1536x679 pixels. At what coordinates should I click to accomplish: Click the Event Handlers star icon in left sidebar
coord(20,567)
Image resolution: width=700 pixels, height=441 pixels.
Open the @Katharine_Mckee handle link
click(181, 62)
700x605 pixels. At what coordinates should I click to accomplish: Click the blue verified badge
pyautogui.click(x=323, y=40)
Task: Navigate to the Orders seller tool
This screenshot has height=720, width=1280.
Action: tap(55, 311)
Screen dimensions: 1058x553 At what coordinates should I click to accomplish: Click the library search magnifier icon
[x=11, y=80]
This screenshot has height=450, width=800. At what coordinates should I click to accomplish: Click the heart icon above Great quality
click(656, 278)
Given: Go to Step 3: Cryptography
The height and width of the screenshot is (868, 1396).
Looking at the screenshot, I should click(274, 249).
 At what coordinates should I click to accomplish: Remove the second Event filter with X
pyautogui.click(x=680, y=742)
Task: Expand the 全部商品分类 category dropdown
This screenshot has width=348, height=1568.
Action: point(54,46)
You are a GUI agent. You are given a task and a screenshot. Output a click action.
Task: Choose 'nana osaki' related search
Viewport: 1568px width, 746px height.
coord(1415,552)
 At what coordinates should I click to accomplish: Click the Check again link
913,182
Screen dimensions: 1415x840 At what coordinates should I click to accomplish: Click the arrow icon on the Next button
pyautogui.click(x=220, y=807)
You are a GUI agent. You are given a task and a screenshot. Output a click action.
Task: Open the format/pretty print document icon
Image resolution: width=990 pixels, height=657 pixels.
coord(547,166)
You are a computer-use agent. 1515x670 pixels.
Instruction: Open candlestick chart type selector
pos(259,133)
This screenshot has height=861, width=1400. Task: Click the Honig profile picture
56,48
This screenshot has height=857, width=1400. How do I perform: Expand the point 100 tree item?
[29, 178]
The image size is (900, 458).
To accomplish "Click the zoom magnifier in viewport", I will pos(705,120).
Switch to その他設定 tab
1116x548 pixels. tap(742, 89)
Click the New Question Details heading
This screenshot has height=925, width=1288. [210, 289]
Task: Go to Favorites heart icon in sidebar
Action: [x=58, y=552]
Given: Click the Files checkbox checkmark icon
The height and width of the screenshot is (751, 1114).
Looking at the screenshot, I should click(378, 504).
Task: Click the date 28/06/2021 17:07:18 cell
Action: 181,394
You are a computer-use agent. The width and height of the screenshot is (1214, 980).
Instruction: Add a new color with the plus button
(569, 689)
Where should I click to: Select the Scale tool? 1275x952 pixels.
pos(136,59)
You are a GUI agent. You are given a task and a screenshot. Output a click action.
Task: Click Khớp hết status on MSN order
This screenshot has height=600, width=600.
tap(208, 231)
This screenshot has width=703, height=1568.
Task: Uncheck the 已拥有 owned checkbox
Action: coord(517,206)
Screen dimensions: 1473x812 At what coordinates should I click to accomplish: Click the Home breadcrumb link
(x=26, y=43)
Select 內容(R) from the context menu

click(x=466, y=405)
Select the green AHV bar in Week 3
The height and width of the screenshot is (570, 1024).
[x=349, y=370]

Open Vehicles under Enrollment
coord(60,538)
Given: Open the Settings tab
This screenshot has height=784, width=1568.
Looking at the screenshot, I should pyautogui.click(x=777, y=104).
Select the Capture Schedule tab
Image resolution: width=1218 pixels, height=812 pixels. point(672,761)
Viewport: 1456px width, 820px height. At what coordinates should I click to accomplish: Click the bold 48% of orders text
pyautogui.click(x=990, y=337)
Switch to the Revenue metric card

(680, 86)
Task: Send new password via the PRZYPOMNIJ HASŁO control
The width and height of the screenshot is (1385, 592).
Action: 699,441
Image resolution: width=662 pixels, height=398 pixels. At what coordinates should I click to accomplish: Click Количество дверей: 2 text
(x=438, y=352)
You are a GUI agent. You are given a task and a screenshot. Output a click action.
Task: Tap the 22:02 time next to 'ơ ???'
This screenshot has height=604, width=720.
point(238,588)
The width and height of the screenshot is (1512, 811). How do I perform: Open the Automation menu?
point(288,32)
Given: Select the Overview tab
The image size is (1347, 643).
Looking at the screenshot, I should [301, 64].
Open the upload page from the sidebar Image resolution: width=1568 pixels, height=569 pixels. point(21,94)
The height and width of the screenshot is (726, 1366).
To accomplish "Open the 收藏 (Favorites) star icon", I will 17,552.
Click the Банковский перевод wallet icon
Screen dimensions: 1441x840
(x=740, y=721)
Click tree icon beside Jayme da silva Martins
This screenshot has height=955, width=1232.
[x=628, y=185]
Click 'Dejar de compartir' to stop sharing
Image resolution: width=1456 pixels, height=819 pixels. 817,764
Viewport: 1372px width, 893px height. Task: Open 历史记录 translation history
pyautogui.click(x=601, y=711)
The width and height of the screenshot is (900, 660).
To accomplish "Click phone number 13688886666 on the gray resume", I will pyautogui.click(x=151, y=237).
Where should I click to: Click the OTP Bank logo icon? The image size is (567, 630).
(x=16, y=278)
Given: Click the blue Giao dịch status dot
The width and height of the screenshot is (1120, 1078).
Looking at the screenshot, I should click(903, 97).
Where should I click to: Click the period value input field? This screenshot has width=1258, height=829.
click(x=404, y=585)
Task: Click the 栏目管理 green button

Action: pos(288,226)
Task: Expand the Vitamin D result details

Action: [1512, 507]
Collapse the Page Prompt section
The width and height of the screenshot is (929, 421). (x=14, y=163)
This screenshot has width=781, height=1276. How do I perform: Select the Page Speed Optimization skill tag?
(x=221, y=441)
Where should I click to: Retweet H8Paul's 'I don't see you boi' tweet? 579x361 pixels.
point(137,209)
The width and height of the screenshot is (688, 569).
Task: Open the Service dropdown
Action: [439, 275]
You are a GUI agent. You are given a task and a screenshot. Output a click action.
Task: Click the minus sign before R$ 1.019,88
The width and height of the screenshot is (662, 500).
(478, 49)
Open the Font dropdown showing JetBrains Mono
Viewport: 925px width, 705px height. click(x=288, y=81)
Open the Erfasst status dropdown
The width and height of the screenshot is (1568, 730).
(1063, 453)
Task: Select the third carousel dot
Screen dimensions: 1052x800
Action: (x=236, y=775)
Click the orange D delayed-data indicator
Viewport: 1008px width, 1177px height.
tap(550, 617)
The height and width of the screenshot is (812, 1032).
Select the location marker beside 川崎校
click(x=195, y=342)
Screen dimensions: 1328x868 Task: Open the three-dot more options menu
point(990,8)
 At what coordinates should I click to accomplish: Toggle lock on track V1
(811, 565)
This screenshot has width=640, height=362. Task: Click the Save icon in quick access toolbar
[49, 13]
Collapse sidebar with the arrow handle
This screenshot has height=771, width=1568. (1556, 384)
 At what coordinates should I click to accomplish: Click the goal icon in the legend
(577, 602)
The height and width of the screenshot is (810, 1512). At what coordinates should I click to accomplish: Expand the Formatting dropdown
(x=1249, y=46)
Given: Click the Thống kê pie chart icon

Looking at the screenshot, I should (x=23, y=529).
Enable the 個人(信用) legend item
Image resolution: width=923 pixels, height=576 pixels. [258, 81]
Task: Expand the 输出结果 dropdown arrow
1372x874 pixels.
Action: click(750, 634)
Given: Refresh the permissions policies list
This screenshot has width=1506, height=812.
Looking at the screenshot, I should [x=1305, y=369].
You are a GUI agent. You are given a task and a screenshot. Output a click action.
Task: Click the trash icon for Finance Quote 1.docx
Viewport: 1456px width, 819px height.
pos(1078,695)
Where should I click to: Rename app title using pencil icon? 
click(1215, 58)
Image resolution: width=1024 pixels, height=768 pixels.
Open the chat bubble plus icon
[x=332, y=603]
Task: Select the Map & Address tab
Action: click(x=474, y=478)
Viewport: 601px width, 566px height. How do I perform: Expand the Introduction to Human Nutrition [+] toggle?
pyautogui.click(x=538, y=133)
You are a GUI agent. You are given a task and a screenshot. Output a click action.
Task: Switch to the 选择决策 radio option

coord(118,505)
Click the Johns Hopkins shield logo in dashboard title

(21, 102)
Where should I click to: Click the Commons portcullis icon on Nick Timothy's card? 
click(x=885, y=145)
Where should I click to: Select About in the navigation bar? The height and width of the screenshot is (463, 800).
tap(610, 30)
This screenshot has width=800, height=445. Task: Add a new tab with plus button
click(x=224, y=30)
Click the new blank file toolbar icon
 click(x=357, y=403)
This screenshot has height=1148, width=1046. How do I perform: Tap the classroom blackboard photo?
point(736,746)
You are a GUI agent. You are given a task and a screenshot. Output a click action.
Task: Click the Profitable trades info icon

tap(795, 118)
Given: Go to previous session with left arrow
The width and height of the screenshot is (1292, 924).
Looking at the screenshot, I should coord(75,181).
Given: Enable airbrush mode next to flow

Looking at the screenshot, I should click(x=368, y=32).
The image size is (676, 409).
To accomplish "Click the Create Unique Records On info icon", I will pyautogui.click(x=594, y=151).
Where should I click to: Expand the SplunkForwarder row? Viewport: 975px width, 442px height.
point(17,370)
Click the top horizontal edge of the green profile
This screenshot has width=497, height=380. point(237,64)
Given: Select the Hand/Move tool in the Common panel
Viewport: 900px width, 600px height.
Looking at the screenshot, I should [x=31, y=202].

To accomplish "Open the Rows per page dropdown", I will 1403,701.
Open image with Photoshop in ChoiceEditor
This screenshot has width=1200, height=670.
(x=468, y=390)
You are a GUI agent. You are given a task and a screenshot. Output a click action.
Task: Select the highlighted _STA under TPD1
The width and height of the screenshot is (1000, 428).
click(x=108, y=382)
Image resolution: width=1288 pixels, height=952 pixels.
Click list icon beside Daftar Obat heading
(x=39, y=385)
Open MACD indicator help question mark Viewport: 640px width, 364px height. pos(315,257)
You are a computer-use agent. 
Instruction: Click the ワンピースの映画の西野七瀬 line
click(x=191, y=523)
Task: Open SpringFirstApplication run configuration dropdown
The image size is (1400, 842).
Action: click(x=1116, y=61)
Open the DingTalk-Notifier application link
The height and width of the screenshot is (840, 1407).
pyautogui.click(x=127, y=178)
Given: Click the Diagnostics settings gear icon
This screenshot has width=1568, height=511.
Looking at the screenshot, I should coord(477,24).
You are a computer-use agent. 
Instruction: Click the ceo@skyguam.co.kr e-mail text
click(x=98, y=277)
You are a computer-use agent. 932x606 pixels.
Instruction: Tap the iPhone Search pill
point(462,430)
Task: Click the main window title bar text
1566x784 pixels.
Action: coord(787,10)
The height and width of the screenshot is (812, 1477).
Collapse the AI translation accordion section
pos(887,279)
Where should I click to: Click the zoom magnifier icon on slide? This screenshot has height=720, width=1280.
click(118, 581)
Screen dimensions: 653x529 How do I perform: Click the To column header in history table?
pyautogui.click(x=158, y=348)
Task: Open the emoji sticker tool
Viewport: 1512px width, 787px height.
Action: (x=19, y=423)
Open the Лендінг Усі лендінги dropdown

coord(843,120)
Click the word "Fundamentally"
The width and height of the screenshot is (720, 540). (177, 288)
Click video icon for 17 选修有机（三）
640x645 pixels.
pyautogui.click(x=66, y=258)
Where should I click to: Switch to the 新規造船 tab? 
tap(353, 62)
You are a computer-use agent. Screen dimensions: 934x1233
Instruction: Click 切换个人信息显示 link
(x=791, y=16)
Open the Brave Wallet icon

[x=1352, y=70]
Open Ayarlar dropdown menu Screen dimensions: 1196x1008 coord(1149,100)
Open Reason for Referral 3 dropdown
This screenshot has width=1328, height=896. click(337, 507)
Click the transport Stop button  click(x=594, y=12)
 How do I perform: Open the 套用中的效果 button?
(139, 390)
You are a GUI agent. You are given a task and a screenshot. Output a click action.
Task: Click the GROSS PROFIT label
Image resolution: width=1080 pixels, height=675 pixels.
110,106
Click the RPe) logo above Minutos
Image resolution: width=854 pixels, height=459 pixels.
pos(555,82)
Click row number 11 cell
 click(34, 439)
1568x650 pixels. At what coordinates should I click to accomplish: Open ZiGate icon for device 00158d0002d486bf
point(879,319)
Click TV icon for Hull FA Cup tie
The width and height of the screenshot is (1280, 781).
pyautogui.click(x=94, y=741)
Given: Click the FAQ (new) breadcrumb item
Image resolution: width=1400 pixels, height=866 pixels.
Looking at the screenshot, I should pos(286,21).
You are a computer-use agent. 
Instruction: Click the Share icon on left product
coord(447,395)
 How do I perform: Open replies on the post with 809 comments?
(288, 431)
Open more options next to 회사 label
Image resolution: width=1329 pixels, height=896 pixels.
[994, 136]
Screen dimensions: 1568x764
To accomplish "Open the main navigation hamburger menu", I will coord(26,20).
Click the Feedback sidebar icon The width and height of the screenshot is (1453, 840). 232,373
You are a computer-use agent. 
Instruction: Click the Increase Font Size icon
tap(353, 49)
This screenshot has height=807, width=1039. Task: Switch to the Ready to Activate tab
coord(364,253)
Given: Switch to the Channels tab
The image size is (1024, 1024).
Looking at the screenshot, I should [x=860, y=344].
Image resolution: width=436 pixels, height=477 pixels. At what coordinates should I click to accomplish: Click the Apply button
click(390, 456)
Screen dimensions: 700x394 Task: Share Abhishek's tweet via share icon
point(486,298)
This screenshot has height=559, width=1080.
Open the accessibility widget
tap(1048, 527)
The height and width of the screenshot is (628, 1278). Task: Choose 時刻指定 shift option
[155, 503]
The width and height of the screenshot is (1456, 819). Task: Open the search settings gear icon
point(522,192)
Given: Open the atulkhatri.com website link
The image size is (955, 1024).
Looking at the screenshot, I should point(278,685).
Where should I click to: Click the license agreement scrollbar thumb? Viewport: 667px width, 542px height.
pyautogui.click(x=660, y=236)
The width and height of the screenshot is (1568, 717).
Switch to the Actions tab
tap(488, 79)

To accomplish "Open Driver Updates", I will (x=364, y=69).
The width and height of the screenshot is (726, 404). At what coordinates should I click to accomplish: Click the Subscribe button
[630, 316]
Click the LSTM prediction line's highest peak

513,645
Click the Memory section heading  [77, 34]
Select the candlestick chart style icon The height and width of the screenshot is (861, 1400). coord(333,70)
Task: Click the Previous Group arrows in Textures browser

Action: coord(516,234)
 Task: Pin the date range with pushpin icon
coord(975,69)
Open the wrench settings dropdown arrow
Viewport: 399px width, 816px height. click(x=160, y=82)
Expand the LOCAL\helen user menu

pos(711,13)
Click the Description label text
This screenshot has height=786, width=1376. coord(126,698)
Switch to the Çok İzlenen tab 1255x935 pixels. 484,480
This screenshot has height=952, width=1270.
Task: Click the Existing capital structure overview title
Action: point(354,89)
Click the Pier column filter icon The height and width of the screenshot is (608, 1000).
****
▶ _Problem requirements_
Reproduce the lines above verbatim, beginning with the line that contains "The width and height of the screenshot is (1512, 811)." and continuing through the line that contains "Open the upload".

▶ _Complete response_
The width and height of the screenshot is (1512, 811). How do I perform: Open the Automation menu?
point(288,32)
Given: Select the Overview tab
The image size is (1347, 643).
Looking at the screenshot, I should [301, 64].
Open the upload page from the sidebar Image resolution: width=1568 pixels, height=569 pixels. point(21,94)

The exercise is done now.